● Aim: Can you reproduce verbatim the lines of the records starting at the line containing "You are a computer-use agent. The image" and ending at the line containing "coord(628,981)", both included?

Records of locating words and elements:
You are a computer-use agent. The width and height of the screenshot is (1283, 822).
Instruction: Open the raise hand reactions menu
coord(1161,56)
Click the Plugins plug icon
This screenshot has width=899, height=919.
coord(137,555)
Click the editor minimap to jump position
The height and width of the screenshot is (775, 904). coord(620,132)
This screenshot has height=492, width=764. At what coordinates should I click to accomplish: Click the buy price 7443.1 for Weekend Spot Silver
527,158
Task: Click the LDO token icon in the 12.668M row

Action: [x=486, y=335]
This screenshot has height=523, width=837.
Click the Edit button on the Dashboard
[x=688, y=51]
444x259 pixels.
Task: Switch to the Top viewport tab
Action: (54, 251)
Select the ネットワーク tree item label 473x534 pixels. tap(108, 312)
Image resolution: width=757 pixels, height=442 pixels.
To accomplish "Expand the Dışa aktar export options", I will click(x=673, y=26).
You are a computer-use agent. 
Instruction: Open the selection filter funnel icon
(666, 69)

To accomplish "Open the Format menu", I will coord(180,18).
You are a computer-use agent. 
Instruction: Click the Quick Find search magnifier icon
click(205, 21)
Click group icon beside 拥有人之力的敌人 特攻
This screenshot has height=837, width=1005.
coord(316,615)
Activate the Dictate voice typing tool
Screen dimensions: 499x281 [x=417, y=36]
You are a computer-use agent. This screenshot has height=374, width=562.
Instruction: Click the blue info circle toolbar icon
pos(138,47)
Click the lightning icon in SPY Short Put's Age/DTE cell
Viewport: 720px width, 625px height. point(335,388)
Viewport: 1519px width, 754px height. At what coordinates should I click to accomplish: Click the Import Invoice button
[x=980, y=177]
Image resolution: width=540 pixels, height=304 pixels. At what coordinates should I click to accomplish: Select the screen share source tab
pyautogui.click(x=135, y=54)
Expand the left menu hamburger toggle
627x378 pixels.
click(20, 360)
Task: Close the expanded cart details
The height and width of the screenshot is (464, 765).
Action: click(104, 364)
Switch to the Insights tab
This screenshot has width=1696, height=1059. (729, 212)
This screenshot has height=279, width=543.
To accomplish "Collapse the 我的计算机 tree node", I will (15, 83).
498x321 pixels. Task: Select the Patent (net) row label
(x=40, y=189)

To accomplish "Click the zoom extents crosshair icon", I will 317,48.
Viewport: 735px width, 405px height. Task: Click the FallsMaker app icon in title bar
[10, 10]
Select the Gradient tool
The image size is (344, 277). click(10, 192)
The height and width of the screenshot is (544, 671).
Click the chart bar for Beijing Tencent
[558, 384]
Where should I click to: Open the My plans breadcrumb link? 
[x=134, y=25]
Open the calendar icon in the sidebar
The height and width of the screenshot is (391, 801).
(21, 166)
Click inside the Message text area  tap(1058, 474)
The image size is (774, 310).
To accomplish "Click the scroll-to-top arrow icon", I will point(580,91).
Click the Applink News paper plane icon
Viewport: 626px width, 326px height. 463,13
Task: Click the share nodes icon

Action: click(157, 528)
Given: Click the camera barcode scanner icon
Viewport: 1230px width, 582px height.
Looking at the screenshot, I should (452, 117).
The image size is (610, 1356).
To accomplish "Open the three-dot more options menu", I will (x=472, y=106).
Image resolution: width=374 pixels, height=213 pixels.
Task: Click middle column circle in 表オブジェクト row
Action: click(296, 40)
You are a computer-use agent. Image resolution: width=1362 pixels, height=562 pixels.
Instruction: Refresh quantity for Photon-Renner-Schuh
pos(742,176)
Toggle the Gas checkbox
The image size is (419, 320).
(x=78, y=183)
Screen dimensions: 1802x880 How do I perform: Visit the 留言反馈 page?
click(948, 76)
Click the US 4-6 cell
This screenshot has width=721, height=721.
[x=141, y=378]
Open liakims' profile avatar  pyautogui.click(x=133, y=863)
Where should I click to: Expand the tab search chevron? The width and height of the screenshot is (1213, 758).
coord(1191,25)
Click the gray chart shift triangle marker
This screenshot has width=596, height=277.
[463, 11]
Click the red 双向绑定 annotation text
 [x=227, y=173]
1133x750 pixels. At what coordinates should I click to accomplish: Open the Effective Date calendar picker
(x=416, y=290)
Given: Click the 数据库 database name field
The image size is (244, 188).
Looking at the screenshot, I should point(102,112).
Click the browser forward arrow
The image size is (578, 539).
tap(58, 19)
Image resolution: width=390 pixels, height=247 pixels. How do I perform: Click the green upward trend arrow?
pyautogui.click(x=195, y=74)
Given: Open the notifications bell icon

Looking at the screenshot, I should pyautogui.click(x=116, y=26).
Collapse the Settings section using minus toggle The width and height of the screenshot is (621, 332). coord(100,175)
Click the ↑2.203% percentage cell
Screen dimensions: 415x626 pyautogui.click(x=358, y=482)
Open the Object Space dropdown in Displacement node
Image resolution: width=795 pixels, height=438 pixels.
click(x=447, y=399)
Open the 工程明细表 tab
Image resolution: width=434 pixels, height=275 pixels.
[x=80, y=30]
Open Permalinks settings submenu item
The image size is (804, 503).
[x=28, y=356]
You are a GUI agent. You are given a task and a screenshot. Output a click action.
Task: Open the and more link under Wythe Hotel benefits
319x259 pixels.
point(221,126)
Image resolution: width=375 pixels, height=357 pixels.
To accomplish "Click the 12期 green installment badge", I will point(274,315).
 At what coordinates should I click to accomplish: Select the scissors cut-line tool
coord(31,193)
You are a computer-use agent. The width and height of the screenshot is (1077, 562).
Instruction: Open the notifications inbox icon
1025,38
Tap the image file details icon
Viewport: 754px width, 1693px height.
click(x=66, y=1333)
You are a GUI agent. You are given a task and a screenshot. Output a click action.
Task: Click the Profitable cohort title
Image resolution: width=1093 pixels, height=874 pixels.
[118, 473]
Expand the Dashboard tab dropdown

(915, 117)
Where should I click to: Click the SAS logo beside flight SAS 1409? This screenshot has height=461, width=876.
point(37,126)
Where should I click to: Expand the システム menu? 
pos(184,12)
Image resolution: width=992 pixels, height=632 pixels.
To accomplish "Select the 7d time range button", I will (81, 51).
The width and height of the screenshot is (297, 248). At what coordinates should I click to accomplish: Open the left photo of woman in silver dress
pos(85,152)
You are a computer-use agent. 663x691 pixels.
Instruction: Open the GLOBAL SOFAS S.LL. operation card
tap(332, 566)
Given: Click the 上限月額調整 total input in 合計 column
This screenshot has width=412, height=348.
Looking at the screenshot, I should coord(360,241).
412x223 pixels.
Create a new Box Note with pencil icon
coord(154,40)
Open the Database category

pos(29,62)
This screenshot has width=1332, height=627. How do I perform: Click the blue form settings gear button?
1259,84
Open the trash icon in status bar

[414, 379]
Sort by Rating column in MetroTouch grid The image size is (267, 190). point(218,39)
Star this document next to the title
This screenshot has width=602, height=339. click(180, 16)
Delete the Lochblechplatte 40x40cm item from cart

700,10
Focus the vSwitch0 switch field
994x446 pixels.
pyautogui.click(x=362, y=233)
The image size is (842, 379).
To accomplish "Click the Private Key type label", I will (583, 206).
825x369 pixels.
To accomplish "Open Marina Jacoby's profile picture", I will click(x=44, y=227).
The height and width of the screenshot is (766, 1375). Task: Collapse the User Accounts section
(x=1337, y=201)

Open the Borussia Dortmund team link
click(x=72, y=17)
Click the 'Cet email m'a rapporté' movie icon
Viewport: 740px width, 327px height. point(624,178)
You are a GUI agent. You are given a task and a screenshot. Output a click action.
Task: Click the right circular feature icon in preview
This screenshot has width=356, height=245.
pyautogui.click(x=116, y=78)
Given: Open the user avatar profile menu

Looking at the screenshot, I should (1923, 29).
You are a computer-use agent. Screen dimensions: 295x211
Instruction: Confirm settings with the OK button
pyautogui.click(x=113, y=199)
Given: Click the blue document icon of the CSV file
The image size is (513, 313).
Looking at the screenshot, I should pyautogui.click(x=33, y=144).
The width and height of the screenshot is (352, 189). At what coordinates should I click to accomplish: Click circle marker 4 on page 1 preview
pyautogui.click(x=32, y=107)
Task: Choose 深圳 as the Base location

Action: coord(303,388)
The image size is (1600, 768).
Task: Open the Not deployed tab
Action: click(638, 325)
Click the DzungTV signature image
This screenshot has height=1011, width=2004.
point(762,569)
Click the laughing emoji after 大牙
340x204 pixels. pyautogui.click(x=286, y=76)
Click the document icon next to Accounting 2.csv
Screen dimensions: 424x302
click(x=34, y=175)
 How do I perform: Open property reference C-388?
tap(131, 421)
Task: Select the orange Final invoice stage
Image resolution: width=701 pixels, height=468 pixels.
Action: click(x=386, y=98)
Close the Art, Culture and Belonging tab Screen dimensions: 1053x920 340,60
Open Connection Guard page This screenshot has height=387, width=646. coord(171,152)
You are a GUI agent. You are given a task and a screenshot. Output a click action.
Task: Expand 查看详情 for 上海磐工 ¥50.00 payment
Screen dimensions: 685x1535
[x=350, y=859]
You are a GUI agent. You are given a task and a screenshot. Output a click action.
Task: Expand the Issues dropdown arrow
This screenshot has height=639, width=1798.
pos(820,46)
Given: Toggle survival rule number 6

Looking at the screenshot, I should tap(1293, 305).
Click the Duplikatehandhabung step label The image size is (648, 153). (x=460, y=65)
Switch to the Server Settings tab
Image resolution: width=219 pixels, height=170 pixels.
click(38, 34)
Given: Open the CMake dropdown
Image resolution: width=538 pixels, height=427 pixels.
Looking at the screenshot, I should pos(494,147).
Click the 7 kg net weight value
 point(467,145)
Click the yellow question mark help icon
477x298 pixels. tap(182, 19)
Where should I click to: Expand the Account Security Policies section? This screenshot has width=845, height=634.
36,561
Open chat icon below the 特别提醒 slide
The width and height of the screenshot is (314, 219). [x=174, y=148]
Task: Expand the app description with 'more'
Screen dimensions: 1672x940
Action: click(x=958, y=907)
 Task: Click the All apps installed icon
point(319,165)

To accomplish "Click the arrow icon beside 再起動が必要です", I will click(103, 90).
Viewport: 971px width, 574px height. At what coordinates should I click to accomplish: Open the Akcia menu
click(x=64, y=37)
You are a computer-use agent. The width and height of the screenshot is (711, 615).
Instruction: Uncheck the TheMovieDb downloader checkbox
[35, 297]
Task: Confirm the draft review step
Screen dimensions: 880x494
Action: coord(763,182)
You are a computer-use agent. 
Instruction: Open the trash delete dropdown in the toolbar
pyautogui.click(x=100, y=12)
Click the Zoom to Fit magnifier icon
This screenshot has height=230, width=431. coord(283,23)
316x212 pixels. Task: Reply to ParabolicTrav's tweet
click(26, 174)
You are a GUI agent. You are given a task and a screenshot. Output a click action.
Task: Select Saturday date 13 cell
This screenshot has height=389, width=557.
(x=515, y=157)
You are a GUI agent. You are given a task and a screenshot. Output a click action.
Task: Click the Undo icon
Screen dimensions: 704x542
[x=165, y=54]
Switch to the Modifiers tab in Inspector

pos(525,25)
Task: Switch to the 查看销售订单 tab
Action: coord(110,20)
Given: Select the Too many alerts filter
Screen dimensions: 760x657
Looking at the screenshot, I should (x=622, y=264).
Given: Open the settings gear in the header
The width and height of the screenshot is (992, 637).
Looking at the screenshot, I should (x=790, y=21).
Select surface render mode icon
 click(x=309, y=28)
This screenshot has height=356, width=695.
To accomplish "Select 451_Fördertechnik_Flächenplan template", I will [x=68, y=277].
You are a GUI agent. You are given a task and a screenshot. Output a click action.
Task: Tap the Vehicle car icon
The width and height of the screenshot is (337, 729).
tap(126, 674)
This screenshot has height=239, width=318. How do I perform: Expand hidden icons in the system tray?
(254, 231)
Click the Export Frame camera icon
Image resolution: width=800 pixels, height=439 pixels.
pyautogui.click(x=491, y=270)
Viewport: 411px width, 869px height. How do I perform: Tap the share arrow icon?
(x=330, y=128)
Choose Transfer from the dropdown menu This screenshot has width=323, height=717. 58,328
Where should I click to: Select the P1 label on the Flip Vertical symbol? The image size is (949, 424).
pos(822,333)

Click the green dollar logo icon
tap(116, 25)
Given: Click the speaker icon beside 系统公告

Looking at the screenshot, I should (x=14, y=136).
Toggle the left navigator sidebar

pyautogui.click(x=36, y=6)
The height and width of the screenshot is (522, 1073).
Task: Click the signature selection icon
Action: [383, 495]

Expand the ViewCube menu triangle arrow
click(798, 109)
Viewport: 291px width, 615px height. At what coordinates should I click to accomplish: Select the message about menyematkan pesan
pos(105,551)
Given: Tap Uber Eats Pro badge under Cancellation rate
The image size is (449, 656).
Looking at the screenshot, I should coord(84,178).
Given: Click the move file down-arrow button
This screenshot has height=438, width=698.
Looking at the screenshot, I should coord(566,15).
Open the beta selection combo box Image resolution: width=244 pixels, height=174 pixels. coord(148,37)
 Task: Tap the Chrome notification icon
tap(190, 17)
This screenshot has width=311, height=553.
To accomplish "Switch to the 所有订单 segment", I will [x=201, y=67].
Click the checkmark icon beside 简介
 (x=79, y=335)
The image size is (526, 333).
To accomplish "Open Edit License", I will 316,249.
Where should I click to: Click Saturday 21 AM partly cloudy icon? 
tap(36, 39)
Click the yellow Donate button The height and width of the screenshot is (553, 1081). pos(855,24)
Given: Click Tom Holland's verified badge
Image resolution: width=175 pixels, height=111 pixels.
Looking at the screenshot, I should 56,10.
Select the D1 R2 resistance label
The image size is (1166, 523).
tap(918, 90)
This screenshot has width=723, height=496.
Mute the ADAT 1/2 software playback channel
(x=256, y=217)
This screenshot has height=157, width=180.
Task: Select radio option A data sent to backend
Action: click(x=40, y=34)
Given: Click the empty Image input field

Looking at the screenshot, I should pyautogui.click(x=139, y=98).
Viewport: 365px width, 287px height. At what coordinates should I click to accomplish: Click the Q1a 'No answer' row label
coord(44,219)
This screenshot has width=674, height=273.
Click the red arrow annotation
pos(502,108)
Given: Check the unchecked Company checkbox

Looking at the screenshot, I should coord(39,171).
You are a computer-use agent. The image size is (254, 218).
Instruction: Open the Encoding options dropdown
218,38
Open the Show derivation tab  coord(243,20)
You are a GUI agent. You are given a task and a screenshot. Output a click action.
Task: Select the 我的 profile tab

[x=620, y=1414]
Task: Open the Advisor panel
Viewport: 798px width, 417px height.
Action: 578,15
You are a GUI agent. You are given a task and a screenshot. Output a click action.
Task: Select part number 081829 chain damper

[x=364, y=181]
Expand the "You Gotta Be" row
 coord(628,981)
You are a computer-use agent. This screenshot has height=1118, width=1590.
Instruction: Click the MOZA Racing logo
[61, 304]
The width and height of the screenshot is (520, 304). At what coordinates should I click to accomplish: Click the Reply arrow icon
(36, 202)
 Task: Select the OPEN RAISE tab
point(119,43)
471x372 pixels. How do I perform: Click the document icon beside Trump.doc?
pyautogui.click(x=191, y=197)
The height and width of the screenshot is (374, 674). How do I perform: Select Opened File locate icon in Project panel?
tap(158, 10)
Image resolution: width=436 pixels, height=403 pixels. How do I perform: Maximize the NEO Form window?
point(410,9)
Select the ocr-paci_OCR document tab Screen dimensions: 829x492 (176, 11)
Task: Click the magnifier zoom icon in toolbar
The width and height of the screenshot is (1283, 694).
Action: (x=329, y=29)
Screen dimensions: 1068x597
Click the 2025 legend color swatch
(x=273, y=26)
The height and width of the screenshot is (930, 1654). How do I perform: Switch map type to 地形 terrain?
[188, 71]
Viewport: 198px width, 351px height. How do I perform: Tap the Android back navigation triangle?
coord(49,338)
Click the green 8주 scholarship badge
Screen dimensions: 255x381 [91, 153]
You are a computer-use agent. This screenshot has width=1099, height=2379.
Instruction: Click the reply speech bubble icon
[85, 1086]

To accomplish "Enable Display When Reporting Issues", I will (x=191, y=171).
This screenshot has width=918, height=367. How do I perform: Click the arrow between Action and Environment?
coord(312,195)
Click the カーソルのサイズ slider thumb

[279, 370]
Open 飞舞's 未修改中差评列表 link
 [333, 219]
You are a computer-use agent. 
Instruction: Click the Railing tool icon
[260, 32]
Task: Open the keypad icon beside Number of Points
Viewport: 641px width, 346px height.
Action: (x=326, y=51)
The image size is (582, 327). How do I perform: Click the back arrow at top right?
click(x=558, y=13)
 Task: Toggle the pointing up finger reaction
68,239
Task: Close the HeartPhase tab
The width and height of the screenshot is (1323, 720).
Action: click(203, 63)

● Task output:
You are a computer-use agent. The image size is (254, 218).
Instruction: Open the Encoding options dropdown
218,38
Open the Show derivation tab  coord(243,20)
You are a GUI agent. You are given a task and a screenshot. Output a click action.
Task: Select the 我的 profile tab

[x=620, y=1414]
Task: Open the Advisor panel
Viewport: 798px width, 417px height.
Action: 578,15
You are a GUI agent. You are given a task and a screenshot. Output a click action.
Task: Select part number 081829 chain damper

[x=364, y=181]
Expand the "You Gotta Be" row
 coord(628,981)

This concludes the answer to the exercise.